EXERCISE DETAILS: Give again exactly, and only, the lines between the line holding "Instruction: Open the" and the end of the listing, both boundary lines included.

──────── SUPPLIED DATA ────────

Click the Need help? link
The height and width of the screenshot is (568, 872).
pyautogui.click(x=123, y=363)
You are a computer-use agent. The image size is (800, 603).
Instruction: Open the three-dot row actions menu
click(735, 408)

────────

COMPLETED TASK:
Instruction: Open the three-dot row actions menu
click(735, 408)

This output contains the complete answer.